Improved solubility and permeability of both nifedipine and ketoconazole based on coamorphous formation with simultaneous dissolution behavior

Abstract Coamorphous formation between the hydrophobic drugs nifedipine (NIF) and ketoconazole (KTZ) was investigated with the expectation of improving the solubility and permeability of the two compounds. NIF and KTZ spray-dried particles (SDPs) were prepared in a range of NIF/KTZ molar ratios (3/1-1/3). All NIF/KTZ SDPs were in an amorphous state with a single glass transition temperature (Tg). The Tg value of NIF/KTZ (1/1) SDPs showed the largest positive deviation from the theoretical Tg values calculated by the Gordon–Taylor equation, resulting in NIF/KTZ (1/1) SDPs having the highest physical stability at 40°C and 75% relative humidity. The Fourier transform infrared spectroscopy spectra of NIF/KTZ SDPs suggested hydrogen bonding between the NH group of NIF and the tertiary amine group of KTZ. These findings suggest a coamorphous formation between NIF and KTZ at a molar ratio of 1/1 through hydrogen bonding in the solid state.

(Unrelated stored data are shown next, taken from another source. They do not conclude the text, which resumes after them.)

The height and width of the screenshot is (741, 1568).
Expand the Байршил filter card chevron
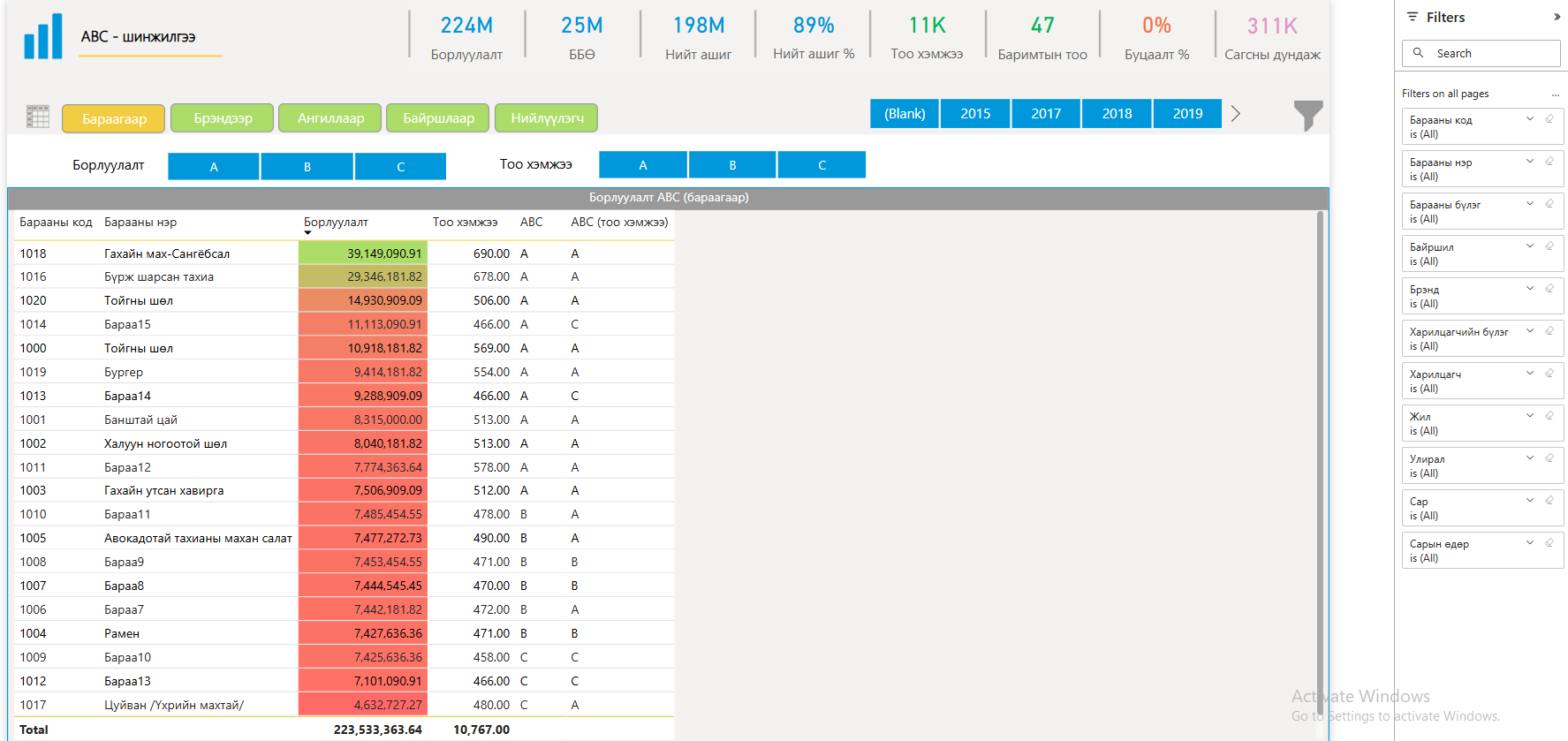pyautogui.click(x=1530, y=246)
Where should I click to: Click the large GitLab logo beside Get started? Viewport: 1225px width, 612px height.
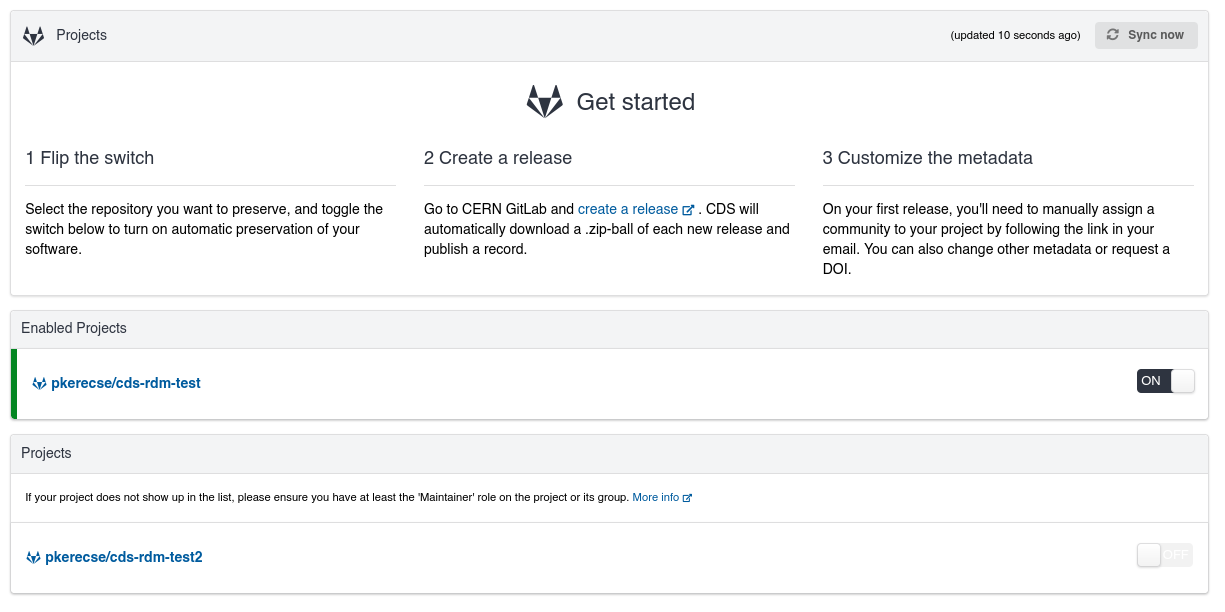pos(545,102)
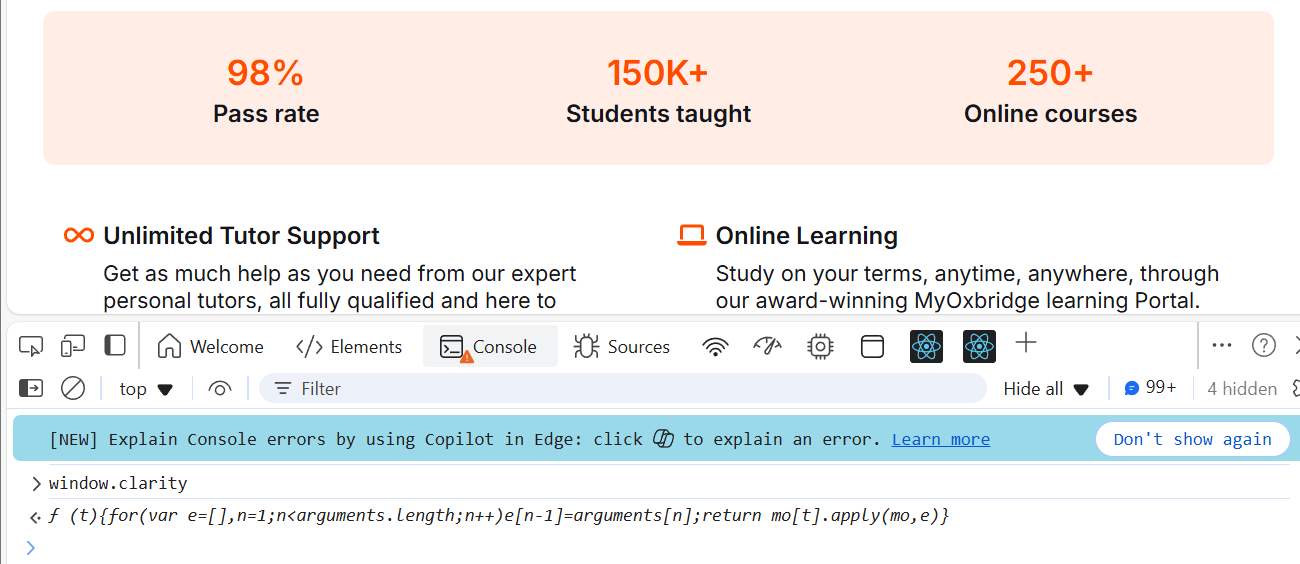1300x564 pixels.
Task: Add more tools with the plus icon
Action: 1025,344
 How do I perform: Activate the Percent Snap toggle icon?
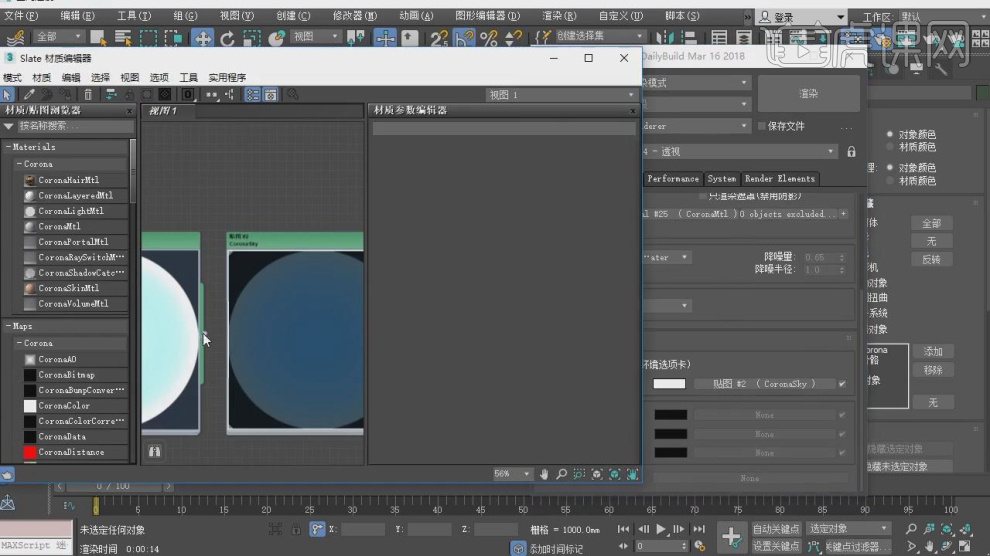[x=488, y=37]
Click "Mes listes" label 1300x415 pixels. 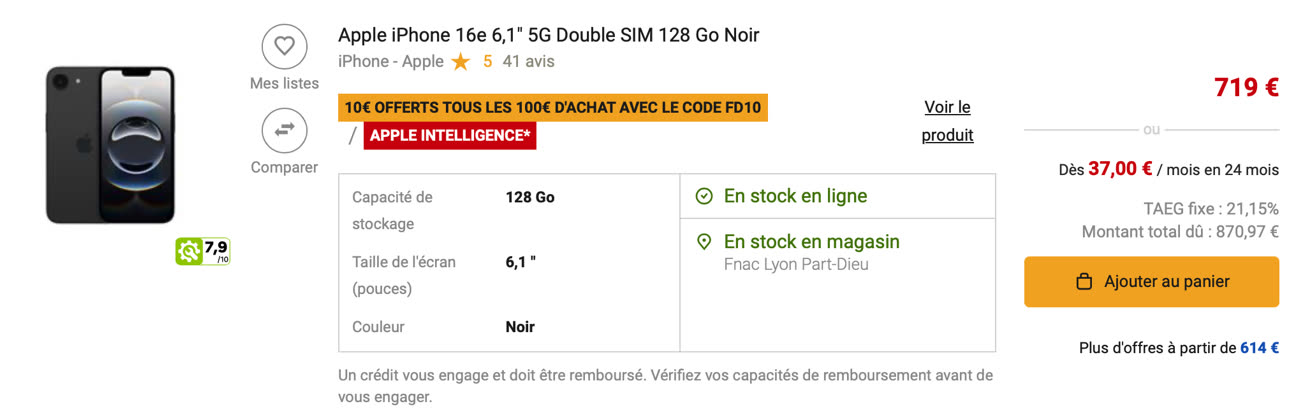[x=284, y=83]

The investigation of the dissolution profiles of NIF and KTZ from NIF/KTZ SDPs showed that NIF/KTZ (1/1) SDPs exhibited supersaturation and had the highest improved solubility of both drugs. NIF/KTZ (1/1) SDPs showed simultaneous dissolution and precipitation of NIF and KTZ, whereas NIF/KTZ (2/1) and NIF/KTZ (1/2) SDPs had different dissolution profiles, suggesting that hydrogen bonding between NIF and KTZ can be maintained in an aqueous solution. Furthermore, the improved permeabilities of both drugs through coamorphous formation were observed in a permeation study using the Caco-2 cell line. The permeated amounts of NIF and KTZ from NIF/KTZ (1/1) SDPs were 2.3- and 3.6-fold higher than those of the individual drug crystals, respectively. This study revealed that coamorphous formation between hydrophobic drugs has a high potential to enhance solubility and improve the membrane permeability of both drugs.